• **Exercise objective**: Note how many lines in the entries below contain the string "above", and answer with that number and no other text.

• **Supplied data**:

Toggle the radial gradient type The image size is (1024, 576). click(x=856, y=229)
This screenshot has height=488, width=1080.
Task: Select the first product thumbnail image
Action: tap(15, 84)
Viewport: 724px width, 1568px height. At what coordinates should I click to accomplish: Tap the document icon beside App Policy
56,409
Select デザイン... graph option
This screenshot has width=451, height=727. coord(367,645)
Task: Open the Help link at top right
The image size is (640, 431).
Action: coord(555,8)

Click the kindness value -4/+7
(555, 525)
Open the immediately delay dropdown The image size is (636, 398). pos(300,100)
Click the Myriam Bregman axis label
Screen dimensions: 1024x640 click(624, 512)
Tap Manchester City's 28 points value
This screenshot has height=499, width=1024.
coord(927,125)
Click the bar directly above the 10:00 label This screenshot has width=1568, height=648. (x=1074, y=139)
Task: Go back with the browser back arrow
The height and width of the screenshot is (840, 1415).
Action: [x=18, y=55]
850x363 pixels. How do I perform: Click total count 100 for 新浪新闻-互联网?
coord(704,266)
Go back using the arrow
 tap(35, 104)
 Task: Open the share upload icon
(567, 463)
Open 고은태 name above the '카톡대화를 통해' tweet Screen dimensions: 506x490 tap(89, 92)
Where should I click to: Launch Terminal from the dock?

• **Output of the task**: 2